In an attempt to assuage an increasingly worried public, Bangladesh Bank Governor Ahsan Mansur recently claimed that ongoing economic instability is due to investors waiting to “see what the next government will do.” Claiming it’s “natural” for them to want to “wait and talk” to the next administration.
These days, global capital rarely waits around to “see” what happens; it is the driving current of what makes things happen. It’s far from “natural” that investment in Bangladesh has stalled and Mansur’s claim papers over the reality that today, business in Bangladesh is far from booming.
Since coming to power, the Interim Government has at times acted against businesses and business leaders in ways that are highly questionable, if not downright constitutionally illegal.
Over the past year, observers have noted how Muhammad Yunus and Ahsan Mansur have acted in ways that seem to starkly violate businesses rights. Under their leadership, Bangladesh has seen the dissolution of the boards of 14 private banks in their first eight months in power and the seizing of shares and property – both in Bangladesh and abroad – despite thin evidence.
Looking at these conditions, global capital has been highly skeptical that Bangladesh is on the right track under the Interim Government.

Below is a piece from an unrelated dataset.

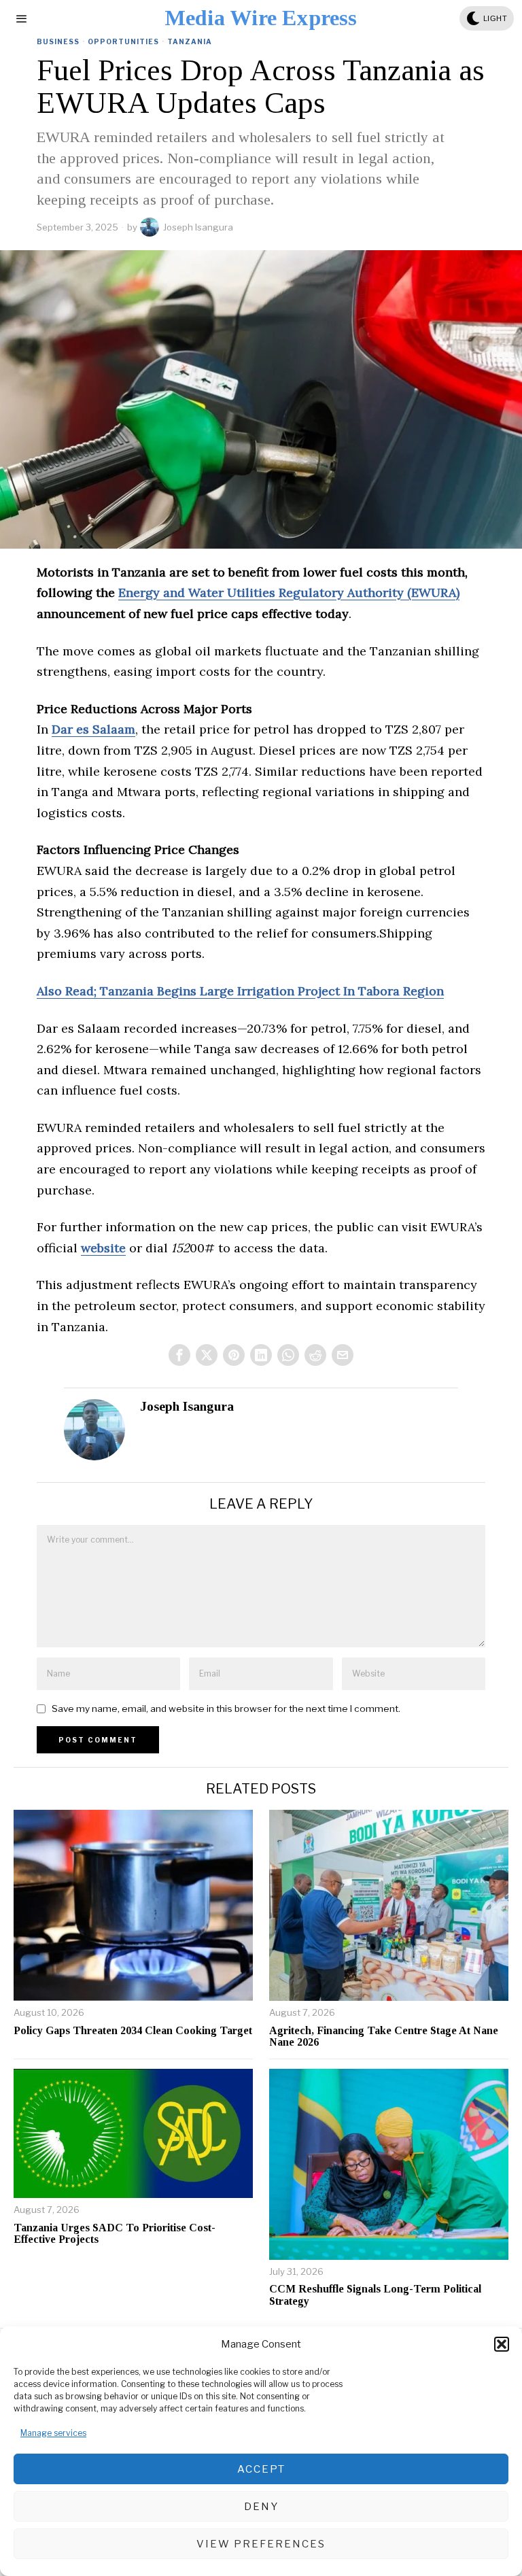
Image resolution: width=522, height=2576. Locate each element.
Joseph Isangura (198, 227)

In addition to these issues, the country’s economy has also faced ongoing hardships, and is now facing an uncertain future amid difficult US tariff negotiations – a process which has been far from smooth. Initially, the country faced a steep 37% tariff on all exports to the US, which sparked panic amongst many in the country’s keystone ready-made garment (RMG) industry. RMG makes up 11% of Bangladesh’s GDP and 80% of its export earnings; any tariff, let alone one as high as 37%, would have left millions of the largely female workforce jobless.
Bangladesh and the US have now negotiated the tariff rate down to 20%; giving the country an edge over India who will face a 50% tariff following Trump’s frustration with the country’s Russian oil purchases. But to get this deal over the line Bangladesh committed to buying 220,000 metric tons of wheat from the US at a significantly higher price than it pays for wheat from the Black Sea region. Additionally, the country agreed to order aircraft from Boeing.
Bangladesh is also set to graduate from its status as a Least Developed Country (LDC). Whilst this may seem like progress, it also means that the country will lose out on benefits and preferential tariff rates which are only afforded to LDCs. Bangladesh has relied heavily on these preferential rates alongside support from international institutions such as the IMF, World Bank and ADB. However, the country has now received the final instalments of its IMF loan and has had all USAID withdrawn. This is creating a perfect storm of economic hardships for Bangladesh in the middle of an increasingly unstable global economy.
It’s not helpful then that the banking sector in Bangladesh is facing an ongoing crisis. The Interim Government has announced that in order to address the widespread presence of non-performing loans in the country, it intends to merge five Islamic banks into one, which has prompted concern from depositors, experts and taxpayers alike. Depositors have raised concerns about the safety of their money and have not been assuaged by the government’s assurances it will be safe. Experts have warned that this merger does not appear to have learned from the mistakes of previous ones, and the new bank may also end up with unstable loan portfolios and without clear aims. Taxpayers have raised their concerns following reports that these mergers are set to come at huge costs.
This combination of political and economic uncertainty is being felt across the country. Private credit appetite has fallen significantly, and a growing number of Bangladeshis are moving their money abroad.
Although Muhammad Yunus has finally announced that elections will take place in February 2026, there is still a great deal of unpredictability in the country’s future, as it will be a new type of government, under a new constitution and electoral system, that will take power next year.